北野武氏は、映画監督や大学教授、俳優、現代アート、コメンテーターなど、様々な分野で活躍をしている。それらの分野の才能は、いか程なのだろうか。人気があるからといっても、人気というのはテレビ局の方針一つで決まるので、人気と才能は比例するわけではない。全く面白くなく、世間からも受け入れられず、テレビにずっと出られなかったお笑い芸人が、突然多くの番組に出るようになり、司会をやったり冠番組をやったりしているというケースは非常に多い。

 話を戻すと、北野氏の映画は最初日本では認められず、海外の映画祭で賞を取ってから、テレビ局の力で「世界の北野」というキャッチフレーズのもとで監督としての人気が作り上げられていった。なぜ彼の映画は海外で評価を得たかというと、日本人の感覚や性格、習慣や庶民文化が表れた彼の作品が海外の人から見るととても新鮮で、素晴らしく見えたのだろう。

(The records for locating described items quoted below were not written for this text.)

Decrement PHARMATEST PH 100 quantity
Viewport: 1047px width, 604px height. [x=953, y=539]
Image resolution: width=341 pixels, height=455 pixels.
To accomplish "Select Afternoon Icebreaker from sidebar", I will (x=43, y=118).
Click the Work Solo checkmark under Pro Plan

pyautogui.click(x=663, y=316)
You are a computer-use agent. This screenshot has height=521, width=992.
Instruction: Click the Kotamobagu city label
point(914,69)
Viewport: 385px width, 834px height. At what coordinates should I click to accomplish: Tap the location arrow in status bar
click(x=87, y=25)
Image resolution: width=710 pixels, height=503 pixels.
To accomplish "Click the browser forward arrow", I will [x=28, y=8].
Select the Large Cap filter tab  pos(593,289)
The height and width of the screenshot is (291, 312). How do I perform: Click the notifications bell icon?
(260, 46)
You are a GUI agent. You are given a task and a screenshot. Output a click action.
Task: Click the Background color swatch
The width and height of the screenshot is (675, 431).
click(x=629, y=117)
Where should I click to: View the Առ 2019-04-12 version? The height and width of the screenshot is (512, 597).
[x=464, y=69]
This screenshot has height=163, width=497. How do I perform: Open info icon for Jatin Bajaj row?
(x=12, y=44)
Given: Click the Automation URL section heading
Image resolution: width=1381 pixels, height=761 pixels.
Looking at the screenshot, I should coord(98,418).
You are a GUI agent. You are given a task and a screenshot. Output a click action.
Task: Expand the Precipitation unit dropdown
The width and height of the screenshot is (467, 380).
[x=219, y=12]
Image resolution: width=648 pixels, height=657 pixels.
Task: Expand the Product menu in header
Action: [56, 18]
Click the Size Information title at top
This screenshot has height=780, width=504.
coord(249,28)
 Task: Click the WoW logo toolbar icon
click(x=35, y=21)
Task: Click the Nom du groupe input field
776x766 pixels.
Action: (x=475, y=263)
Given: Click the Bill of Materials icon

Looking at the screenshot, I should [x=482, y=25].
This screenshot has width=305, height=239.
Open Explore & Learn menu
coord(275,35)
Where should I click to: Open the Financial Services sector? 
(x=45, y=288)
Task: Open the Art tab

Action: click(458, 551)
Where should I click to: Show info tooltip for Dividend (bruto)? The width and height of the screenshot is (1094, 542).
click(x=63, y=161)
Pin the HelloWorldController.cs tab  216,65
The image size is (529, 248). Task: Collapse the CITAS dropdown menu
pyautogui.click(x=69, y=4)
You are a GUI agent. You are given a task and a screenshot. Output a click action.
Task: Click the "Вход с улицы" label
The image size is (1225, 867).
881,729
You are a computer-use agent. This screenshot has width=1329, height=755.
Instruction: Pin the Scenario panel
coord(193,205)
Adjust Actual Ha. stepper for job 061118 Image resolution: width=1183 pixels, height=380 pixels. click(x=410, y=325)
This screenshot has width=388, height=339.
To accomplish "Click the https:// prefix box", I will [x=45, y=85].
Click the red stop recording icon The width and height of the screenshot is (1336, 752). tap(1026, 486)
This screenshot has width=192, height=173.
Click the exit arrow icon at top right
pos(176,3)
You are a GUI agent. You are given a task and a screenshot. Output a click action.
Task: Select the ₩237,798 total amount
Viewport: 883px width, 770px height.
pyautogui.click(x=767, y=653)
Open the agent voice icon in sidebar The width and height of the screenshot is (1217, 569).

「彼」ではなく「日本の異質さ」に新鮮さを感じ、魅了されたのだと私は個人的に評価している。だから日本人から見ると彼の作品は普通の映像作品でしかなく、海外の有名な賞を取ったあとから、彼の作品は「素晴らしいのだろう」となった。彼は日本の過去の作品を参考にしたり一流の俳優を採用して本人に演技を任せたりしている。映画監督としての才能は、どうなのだろうか。

 大学教授としての学生への指導では、裏話などではなく、映像作品制作における専門的な指導が行われていたのだろうか。

 俳優としての演技力は、昨日もドラマに出ていたが個人的には不自然で表現力も豊かではないように感じられる。少なくとも、彼以外の日本の全ての俳優と比較すると、違いは皆が感じるのではないだろうか。

 現代アートは、海外での映画祭の時に並行して彼の作った造形物が現地で展示されるが、率直な個人的感想は、地方の小さな秘宝館にあるような作品のように見えた。現地の外国人も、映画監督の北野氏が作ったものだからということで、じっくりと見ていた。このような状況を見ると、本当に悲しくなってくる。北野氏本人も現地の市民もみんなわかっているのに、偽善的な表現をせざるを得ない。つらいだろうと思う。

 彼は、自身のお笑いや監督業、演技力について、たまにボソッと本音を言うことがある。普通は隠すと思うのだが、正直に話す。誠実でとてもいい人なのだろう。彼は自分や周りのことがよく見えており、賢い。だから、コメンテーターとしての意見にも客観性もあり、弁護士コメンテーター達とは一線を画している。

 彼こそ、テレビ局の力を最大限に生かして駆けのぼった時代の寵児である。それも一つの才能であろう。